Oracle Scratchpad

Conditional SQL – 5

Here’s a note that has been sitting around for more than 3 years (the draft date is Jan 2015), waiting for me to finish it off; and in that time we’ve got a new version of Oracle that changes the solution to the problem it presented. (I also managed to write “Conditional SQL –  6” in the intervening period !)

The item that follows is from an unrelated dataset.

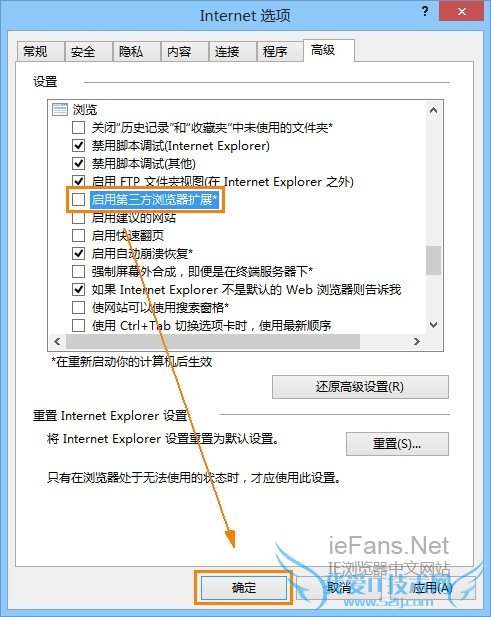Toggle 启用自动崩溃恢复 checkbox
The height and width of the screenshot is (617, 491).
click(x=78, y=253)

This posting started with a question on the OTN (now ODC) database forum about an execution plan used by 11.2.0.3.  Here’s a model to represent the data and the query:


rem
rem     Script:         null_plan_4.sql
rem     Author:         Jonathan Lewis
rem     Dated:          Jan 2015
rem
rem     Last tested
rem             12.2.0.1
rem             12.1.0.2
rem             11.2.0.4
rem

create table catentry as
with generator as (
        select  --+ materialize
                rownum id
        from dual
        connect by
                level <= 1e4 -- > comment here to avoid format issue
)
select
        rownum  catentry_id,
        case
                when mod(rownum-1,100) > 0 then mod(rownum-1,100)
        end     member_id,
        case
                when trunc((rownum-1)/100) > 0 then trunc((rownum-1)/100)
        end     partnumber,
        rpad('x',100)   padding
from
        generator,
        generator
where
        rownum <= 100 * 100 -- > comment here to avoid format issue
;

execute dbms_stats.gather_table_stats(user,'catentry');

create unique index cat_i0 on catentry(member_id, partnumber) compress 1;
--  create        index cat_i1 on catentry(member_id, partnumber, 0) compress 1;
--  create        index cat_i2 on catentry(partnumber, member_id, 0) compress 1;

variable b1 number
variable b2 number
variable b3 number
variable b4 number

begin
        :b1 := 22;
        :b2 := 1;
        :b3 := 44;
        :b4 := 1;
end;
/

select
        catentry_id
from
        catentry
where
        (   partnumber= :b1
         or (0 = :b2 and partnumber is null)
        )
and     (    member_id= :b3
         or (0 = :b4 and member_id is null)
        )
;

select * from table(dbms_xplan.display_cursor);

==============================================================================

------------------------------------------------------------------------------
| Id  | Operation         | Name     | Rows  | Bytes | Cost (%CPU)| Time     |
------------------------------------------------------------------------------
|   0 | SELECT STATEMENT  |          |       |       |    23 (100)|          |
|*  1 |  TABLE ACCESS FULL| CATENTRY |     1 |    10 |    23   (5)| 00:00:01 |
------------------------------------------------------------------------------

Predicate Information (identified by operation id):
---------------------------------------------------
   1 - filter((("PARTNUMBER"=:B1 OR ("PARTNUMBER" IS NULL AND 0=:B2))
              AND ("MEMBER_ID"=:B3 OR ("MEMBER_ID" IS NULL AND 0=:B4))))


The question this example raised was, effectively: “Why didn’t Oracle use bind peeking to work out that the best plan for this query – with these input values – was an index range scan?”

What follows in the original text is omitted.